## TASK REQUIREMENTS
Can you extract every one of the lines below and reproduce each word for word?
--------------------
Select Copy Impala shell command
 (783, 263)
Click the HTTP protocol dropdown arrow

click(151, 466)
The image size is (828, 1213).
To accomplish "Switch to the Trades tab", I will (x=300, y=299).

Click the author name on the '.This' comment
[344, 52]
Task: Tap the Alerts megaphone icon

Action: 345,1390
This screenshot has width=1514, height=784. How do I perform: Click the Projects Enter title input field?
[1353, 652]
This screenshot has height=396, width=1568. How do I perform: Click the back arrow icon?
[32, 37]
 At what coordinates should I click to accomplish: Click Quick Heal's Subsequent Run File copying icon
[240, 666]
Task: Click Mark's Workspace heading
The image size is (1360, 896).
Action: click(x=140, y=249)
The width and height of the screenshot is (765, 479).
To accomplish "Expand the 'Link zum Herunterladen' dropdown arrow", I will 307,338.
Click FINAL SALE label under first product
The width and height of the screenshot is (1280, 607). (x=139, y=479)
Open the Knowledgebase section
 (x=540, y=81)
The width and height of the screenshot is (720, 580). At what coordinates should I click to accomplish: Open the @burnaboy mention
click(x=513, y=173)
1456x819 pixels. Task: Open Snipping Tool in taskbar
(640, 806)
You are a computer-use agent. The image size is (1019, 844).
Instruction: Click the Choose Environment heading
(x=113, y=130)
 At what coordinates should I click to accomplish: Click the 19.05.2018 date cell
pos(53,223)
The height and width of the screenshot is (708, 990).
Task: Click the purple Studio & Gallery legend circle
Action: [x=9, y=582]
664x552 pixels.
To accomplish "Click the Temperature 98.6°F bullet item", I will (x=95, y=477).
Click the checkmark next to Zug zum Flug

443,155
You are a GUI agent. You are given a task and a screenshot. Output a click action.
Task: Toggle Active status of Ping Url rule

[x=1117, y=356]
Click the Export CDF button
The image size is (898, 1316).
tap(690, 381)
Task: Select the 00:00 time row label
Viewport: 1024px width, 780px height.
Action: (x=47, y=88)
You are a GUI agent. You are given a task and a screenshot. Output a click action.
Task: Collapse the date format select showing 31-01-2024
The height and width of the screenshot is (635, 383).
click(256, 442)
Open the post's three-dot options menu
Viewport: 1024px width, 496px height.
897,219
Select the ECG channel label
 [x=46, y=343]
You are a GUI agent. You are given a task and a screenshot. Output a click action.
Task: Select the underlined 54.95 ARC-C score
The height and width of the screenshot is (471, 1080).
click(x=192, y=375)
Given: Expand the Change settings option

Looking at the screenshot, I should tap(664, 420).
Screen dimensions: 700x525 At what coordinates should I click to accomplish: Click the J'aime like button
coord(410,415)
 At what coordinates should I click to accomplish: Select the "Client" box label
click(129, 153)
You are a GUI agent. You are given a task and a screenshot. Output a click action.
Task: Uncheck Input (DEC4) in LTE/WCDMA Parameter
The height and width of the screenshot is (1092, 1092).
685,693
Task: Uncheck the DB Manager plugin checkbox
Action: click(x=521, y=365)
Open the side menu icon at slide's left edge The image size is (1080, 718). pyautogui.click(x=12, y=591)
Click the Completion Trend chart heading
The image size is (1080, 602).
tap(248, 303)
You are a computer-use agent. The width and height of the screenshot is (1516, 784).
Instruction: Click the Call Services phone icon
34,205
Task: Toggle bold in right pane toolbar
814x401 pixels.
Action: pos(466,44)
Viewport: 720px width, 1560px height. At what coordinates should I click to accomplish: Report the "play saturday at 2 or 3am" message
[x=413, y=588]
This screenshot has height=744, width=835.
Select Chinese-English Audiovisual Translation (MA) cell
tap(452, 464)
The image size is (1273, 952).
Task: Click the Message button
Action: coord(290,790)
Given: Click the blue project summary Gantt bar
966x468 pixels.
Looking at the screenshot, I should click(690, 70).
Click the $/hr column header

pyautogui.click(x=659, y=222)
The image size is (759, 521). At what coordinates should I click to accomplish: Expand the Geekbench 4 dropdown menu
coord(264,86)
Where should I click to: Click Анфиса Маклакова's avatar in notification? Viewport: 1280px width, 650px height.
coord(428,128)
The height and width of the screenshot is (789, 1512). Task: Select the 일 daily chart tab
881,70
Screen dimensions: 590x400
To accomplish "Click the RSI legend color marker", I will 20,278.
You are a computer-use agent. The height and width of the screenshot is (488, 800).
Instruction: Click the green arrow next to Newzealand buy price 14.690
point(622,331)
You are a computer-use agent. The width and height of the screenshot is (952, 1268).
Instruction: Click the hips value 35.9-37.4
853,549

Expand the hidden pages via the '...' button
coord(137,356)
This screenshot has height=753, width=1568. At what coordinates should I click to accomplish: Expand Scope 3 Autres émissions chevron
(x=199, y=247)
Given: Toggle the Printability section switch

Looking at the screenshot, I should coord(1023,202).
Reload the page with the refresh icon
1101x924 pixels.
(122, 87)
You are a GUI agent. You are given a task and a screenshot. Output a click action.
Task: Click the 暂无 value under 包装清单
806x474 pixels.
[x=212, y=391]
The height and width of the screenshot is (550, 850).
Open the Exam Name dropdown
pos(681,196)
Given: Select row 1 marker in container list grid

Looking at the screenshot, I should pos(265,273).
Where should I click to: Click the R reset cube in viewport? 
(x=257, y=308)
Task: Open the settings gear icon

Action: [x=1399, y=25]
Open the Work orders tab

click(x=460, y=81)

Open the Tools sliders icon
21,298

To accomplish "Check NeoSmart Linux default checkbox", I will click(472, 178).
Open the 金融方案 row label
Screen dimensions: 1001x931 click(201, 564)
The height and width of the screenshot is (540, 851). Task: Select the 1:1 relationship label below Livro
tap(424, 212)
--------------------
## OUTPUT BELOW
Select Copy Impala shell command
 (783, 263)
Click the HTTP protocol dropdown arrow

click(151, 466)
The image size is (828, 1213).
To accomplish "Switch to the Trades tab", I will (x=300, y=299).

Click the author name on the '.This' comment
[344, 52]
Task: Tap the Alerts megaphone icon

Action: 345,1390
This screenshot has width=1514, height=784. How do I perform: Click the Projects Enter title input field?
[1353, 652]
This screenshot has height=396, width=1568. How do I perform: Click the back arrow icon?
[32, 37]
 At what coordinates should I click to accomplish: Click Quick Heal's Subsequent Run File copying icon
[240, 666]
Task: Click Mark's Workspace heading
The image size is (1360, 896).
Action: click(x=140, y=249)
The width and height of the screenshot is (765, 479).
To accomplish "Expand the 'Link zum Herunterladen' dropdown arrow", I will 307,338.
Click FINAL SALE label under first product
The width and height of the screenshot is (1280, 607). (x=139, y=479)
Open the Knowledgebase section
 (x=540, y=81)
The width and height of the screenshot is (720, 580). At what coordinates should I click to accomplish: Open the @burnaboy mention
click(x=513, y=173)
1456x819 pixels. Task: Open Snipping Tool in taskbar
(640, 806)
You are a computer-use agent. The image size is (1019, 844).
Instruction: Click the Choose Environment heading
(x=113, y=130)
 At what coordinates should I click to accomplish: Click the 19.05.2018 date cell
pos(53,223)
The height and width of the screenshot is (708, 990).
Task: Click the purple Studio & Gallery legend circle
Action: [x=9, y=582]
664x552 pixels.
To accomplish "Click the Temperature 98.6°F bullet item", I will (x=95, y=477).
Click the checkmark next to Zug zum Flug

443,155
You are a GUI agent. You are given a task and a screenshot. Output a click action.
Task: Toggle Active status of Ping Url rule

[x=1117, y=356]
Click the Export CDF button
The image size is (898, 1316).
tap(690, 381)
Task: Select the 00:00 time row label
Viewport: 1024px width, 780px height.
Action: (x=47, y=88)
You are a GUI agent. You are given a task and a screenshot. Output a click action.
Task: Collapse the date format select showing 31-01-2024
The height and width of the screenshot is (635, 383).
click(256, 442)
Open the post's three-dot options menu
Viewport: 1024px width, 496px height.
897,219
Select the ECG channel label
 [x=46, y=343]
You are a GUI agent. You are given a task and a screenshot. Output a click action.
Task: Select the underlined 54.95 ARC-C score
The height and width of the screenshot is (471, 1080).
click(x=192, y=375)
Given: Expand the Change settings option

Looking at the screenshot, I should tap(664, 420).
Screen dimensions: 700x525 At what coordinates should I click to accomplish: Click the J'aime like button
coord(410,415)
 At what coordinates should I click to accomplish: Select the "Client" box label
click(129, 153)
You are a GUI agent. You are given a task and a screenshot. Output a click action.
Task: Uncheck Input (DEC4) in LTE/WCDMA Parameter
The height and width of the screenshot is (1092, 1092).
685,693
Task: Uncheck the DB Manager plugin checkbox
Action: click(x=521, y=365)
Open the side menu icon at slide's left edge The image size is (1080, 718). pyautogui.click(x=12, y=591)
Click the Completion Trend chart heading
The image size is (1080, 602).
tap(248, 303)
You are a computer-use agent. The width and height of the screenshot is (1516, 784).
Instruction: Click the Call Services phone icon
34,205
Task: Toggle bold in right pane toolbar
814x401 pixels.
Action: pos(466,44)
Viewport: 720px width, 1560px height. At what coordinates should I click to accomplish: Report the "play saturday at 2 or 3am" message
[x=413, y=588]
This screenshot has height=744, width=835.
Select Chinese-English Audiovisual Translation (MA) cell
tap(452, 464)
The image size is (1273, 952).
Task: Click the Message button
Action: coord(290,790)
Given: Click the blue project summary Gantt bar
966x468 pixels.
Looking at the screenshot, I should click(690, 70).
Click the $/hr column header

pyautogui.click(x=659, y=222)
The image size is (759, 521). At what coordinates should I click to accomplish: Expand the Geekbench 4 dropdown menu
coord(264,86)
Where should I click to: Click Анфиса Маклакова's avatar in notification? Viewport: 1280px width, 650px height.
coord(428,128)
The height and width of the screenshot is (789, 1512). Task: Select the 일 daily chart tab
881,70
Screen dimensions: 590x400
To accomplish "Click the RSI legend color marker", I will 20,278.
You are a computer-use agent. The height and width of the screenshot is (488, 800).
Instruction: Click the green arrow next to Newzealand buy price 14.690
point(622,331)
You are a computer-use agent. The width and height of the screenshot is (952, 1268).
Instruction: Click the hips value 35.9-37.4
853,549

Expand the hidden pages via the '...' button
coord(137,356)
This screenshot has height=753, width=1568. At what coordinates should I click to accomplish: Expand Scope 3 Autres émissions chevron
(x=199, y=247)
Given: Toggle the Printability section switch

Looking at the screenshot, I should coord(1023,202).
Reload the page with the refresh icon
1101x924 pixels.
(122, 87)
You are a GUI agent. You are given a task and a screenshot. Output a click action.
Task: Click the 暂无 value under 包装清单
806x474 pixels.
[x=212, y=391]
The height and width of the screenshot is (550, 850).
Open the Exam Name dropdown
pos(681,196)
Given: Select row 1 marker in container list grid

Looking at the screenshot, I should pos(265,273).
Where should I click to: Click the R reset cube in viewport? 
(x=257, y=308)
Task: Open the settings gear icon

Action: [x=1399, y=25]
Open the Work orders tab

click(x=460, y=81)

Open the Tools sliders icon
21,298

To accomplish "Check NeoSmart Linux default checkbox", I will click(472, 178).
Open the 金融方案 row label
Screen dimensions: 1001x931 click(201, 564)
The height and width of the screenshot is (540, 851). Task: Select the 1:1 relationship label below Livro
tap(424, 212)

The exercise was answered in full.